I can walk, and actually a year ago I realized that I could run in short sprints if I was really careful where I put my feet... after all, I still have loss of sensation in my left leg and right foot. Overall I am doing great and happy with my life. And most of all I'm grateful that I was diagnosed with this condition in a time when medical technology had grown to be able to handle the outcome in a much better manor.

2 comments:

Anonymous said...

Charity,you have come a long for sure! YOU are the inspiration! Thank you!

Katy

mishdiaz said...

Charity! Thanks for posting on the SCTA website! I am a survivor too and my tumor was a Schwannoma too, but intermedullary and in the same place as yours T9-T12. I do have to take tons of pain meds and stuff for the muscle spasms and it does stink, BUT.... I am finishing school now, this fall, and going to student teach in January. I am soooo excited about this! The pain is tolerable, although quite tough to deal with at times.
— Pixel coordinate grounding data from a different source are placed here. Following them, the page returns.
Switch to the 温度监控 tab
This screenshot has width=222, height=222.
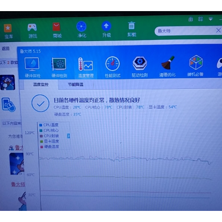point(41,84)
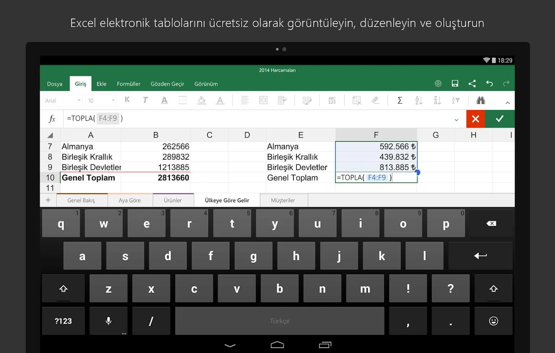Click the Save icon in the title bar
This screenshot has height=353, width=555.
[455, 83]
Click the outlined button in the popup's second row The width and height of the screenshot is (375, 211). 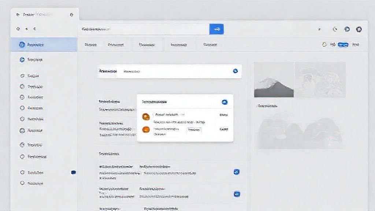coord(194,130)
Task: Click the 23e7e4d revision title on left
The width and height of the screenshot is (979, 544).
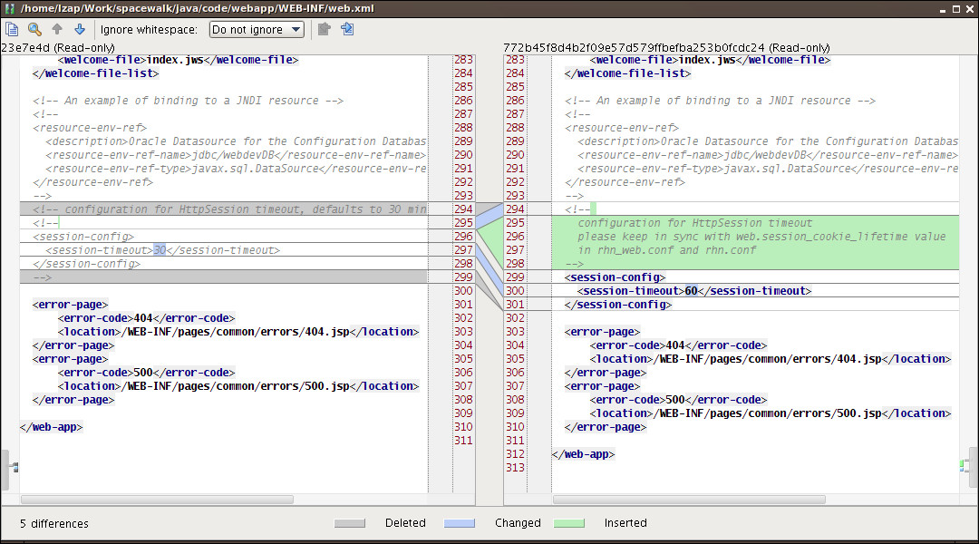Action: pos(59,47)
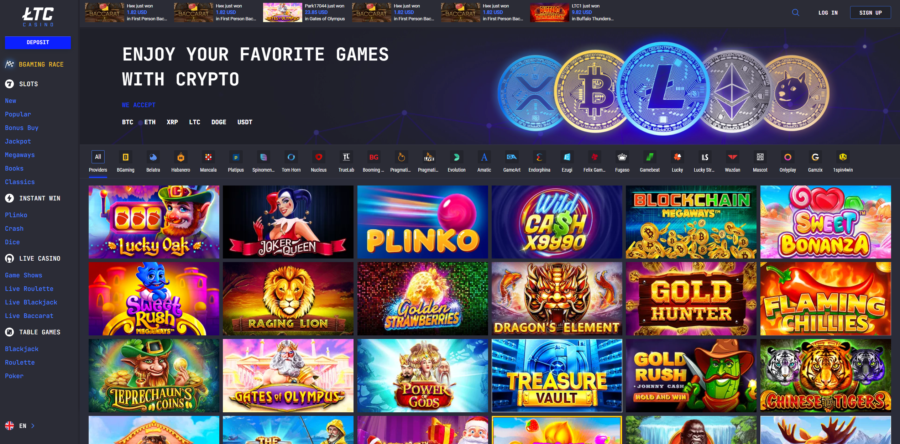Go to the Megaways slots link
Screen dimensions: 900x444
pyautogui.click(x=20, y=155)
Sometimes people think you should be OK by now, and do not understand how lucky I am to be walking at all. In fact, I just went up to Spokane to the doc to check out the spinal cord tumor stimulator and he could not believe I was still walking after the surgery I had. WOOO HOOOO!! right? I know you are right here with me, sister! LOL... anyway, so glad you posted. I don't really use my myspace much, but do watch Richards, since I am a vet too... and will watch yours now too! Many Blessings on you today Charity! Such a great day too... just got back from the high school and feel so happy I am going to be able to teach. I love those kids!